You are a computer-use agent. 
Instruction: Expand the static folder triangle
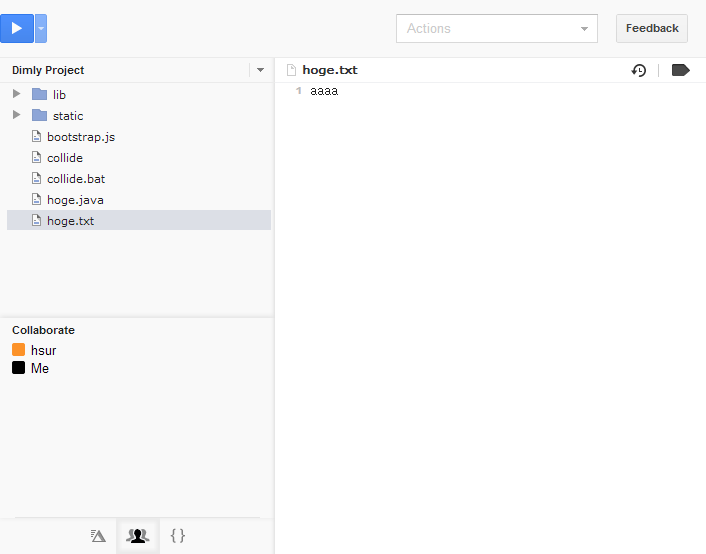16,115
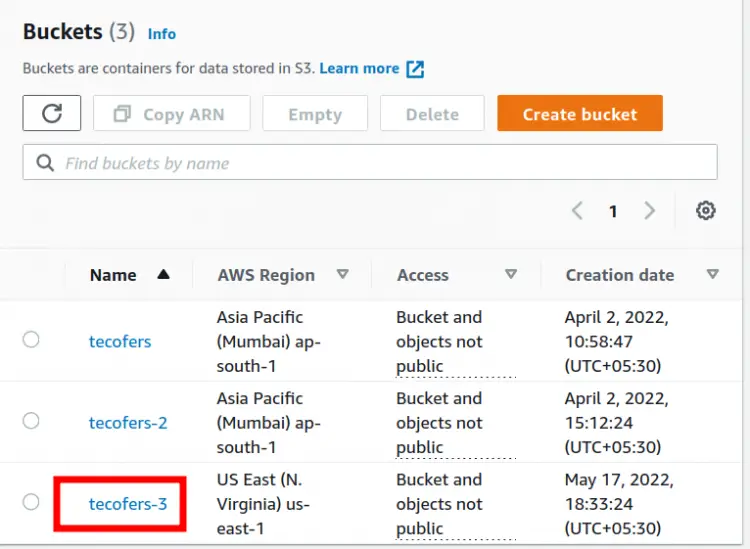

==

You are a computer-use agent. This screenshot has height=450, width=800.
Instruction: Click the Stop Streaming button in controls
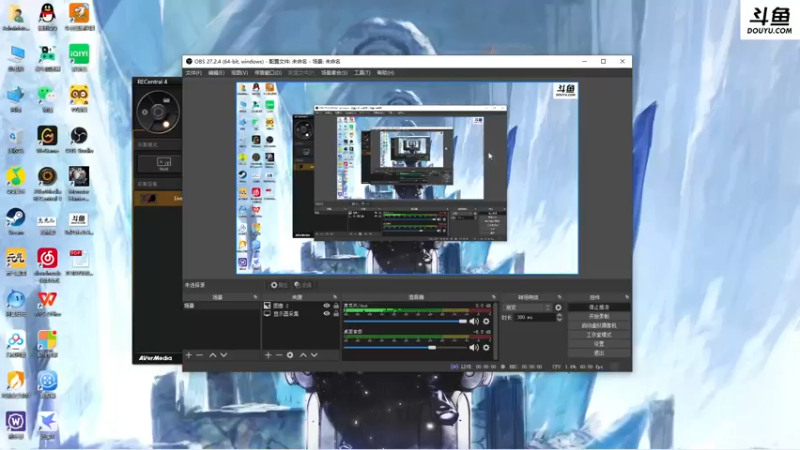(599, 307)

■ REQUIREMENT:
Would you count the lines of the listing above that hold the string "agent" and give only the resulting number?

■ ANSWER FOR THIS EXERCISE:
2